▶ **Requirement**: Write only how many lines of the listing below include the string "computer".

▶ **Study material**:
───

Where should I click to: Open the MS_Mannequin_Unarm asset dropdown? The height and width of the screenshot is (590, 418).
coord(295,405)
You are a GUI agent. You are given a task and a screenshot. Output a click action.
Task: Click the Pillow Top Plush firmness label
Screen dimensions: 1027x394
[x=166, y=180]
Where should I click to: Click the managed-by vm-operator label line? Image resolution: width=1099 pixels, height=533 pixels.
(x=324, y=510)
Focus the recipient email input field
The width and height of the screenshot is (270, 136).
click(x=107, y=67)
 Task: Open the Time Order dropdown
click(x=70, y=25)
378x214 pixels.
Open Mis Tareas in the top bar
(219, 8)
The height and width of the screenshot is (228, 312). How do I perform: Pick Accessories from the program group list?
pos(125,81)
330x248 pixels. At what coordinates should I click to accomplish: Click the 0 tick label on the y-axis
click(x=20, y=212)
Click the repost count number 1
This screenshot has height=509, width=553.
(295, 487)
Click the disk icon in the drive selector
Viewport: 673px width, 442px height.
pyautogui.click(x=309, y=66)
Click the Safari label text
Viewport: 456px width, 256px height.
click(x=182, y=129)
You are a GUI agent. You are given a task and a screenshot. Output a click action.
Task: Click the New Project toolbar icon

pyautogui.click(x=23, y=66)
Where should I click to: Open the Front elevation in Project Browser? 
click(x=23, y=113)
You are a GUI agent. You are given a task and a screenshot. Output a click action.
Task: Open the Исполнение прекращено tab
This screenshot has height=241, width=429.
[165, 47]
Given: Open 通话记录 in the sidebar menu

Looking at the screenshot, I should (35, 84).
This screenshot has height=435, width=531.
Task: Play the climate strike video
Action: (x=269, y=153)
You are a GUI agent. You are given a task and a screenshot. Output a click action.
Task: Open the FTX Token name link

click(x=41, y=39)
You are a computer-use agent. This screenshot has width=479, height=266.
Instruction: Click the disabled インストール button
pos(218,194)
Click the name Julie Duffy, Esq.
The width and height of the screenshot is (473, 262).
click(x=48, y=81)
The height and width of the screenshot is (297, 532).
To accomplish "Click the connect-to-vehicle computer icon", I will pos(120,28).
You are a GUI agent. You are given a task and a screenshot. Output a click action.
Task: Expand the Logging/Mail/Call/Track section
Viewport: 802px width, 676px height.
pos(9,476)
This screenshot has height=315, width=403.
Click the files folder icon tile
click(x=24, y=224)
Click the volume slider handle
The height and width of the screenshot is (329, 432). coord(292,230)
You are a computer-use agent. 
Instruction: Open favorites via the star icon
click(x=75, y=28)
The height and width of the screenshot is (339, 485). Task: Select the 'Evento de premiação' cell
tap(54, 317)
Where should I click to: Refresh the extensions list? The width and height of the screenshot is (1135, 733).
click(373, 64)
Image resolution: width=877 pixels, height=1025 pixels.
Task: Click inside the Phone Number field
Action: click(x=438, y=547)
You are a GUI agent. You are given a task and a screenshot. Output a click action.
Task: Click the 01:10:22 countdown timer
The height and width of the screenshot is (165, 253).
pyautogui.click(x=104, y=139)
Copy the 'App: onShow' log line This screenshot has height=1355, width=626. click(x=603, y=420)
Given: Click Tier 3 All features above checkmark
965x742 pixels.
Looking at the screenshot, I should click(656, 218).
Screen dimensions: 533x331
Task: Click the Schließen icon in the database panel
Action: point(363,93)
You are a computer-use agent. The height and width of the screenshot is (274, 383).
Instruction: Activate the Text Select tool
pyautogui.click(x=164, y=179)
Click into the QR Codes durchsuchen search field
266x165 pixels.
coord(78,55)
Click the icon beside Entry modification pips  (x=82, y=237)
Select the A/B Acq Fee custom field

───

▶ **Solution below**: 4